L’ouvrage dirigé par Dominique Avon aligne une série de 9 articles organisés en deux grands thèmes : « Traditions de la caricature politique et religieuse » et l’affaire des caricatures de Mahomet « sous différents climats ». A la vue du sommaire, le regard international avec des contributions sur la Russie, l’Indonésie, l’Algérie, l’Angleterre, les Etats-Unis, l’Iran et le Liban, en plus de la France, semblait particulièrement engageant.

Le résultat demeure très inégal. Certains des articles aux titres alléchants ne tiennent en effet pas leurs promesses : « De la reproduction édifiante de l’œuvre d’art religieuse à son détournement parodique (du second Empire à nos jours) » forme un catalogue d’œuvres graphiques présentées chronologiquement mais sans grande analyse.
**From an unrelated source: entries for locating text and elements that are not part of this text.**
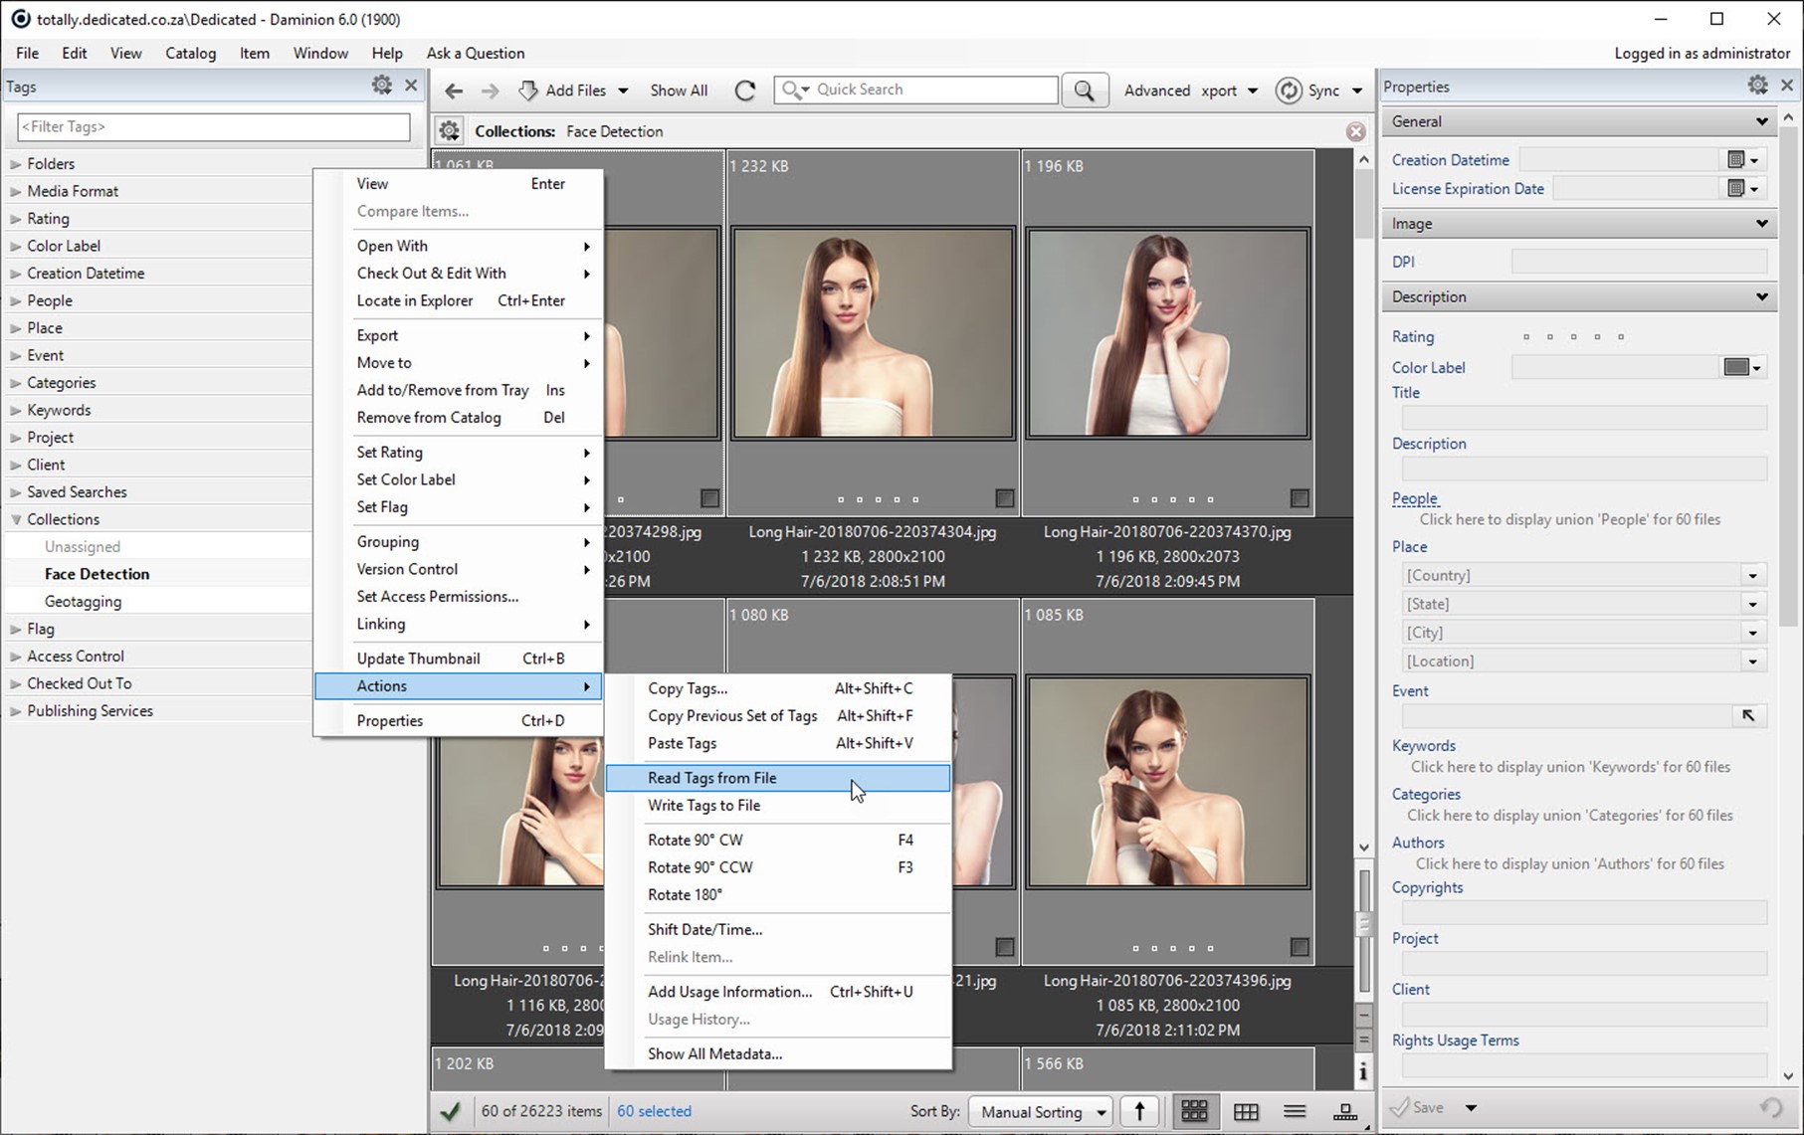The image size is (1804, 1135).
Task: Click the Show All button
Action: click(679, 91)
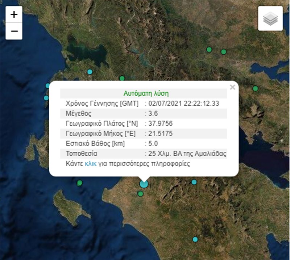Image resolution: width=290 pixels, height=260 pixels.
Task: Select right marker of the top-right green pair
Action: pos(224,52)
Si l’auteur évoque le fait que jusqu’à la Belle Epoque la caricature ne parodie pas les œuvres religieuses connues, sans apporter d’ailleurs d’explication, c’est en omettant l’instrumentalisation par la caricature anticléricale du XIXe siècle d’innombrables métaphores bibliques. Utilisées dans le cadre d’un discours républicain critique à l’égard des monarchistes, ces charges caricaturales détournent bien l’imagerie tirée de l’Ancien et du Nouveau Testament, en participant par ce jeu de détournement, à la laïcisation du dogme.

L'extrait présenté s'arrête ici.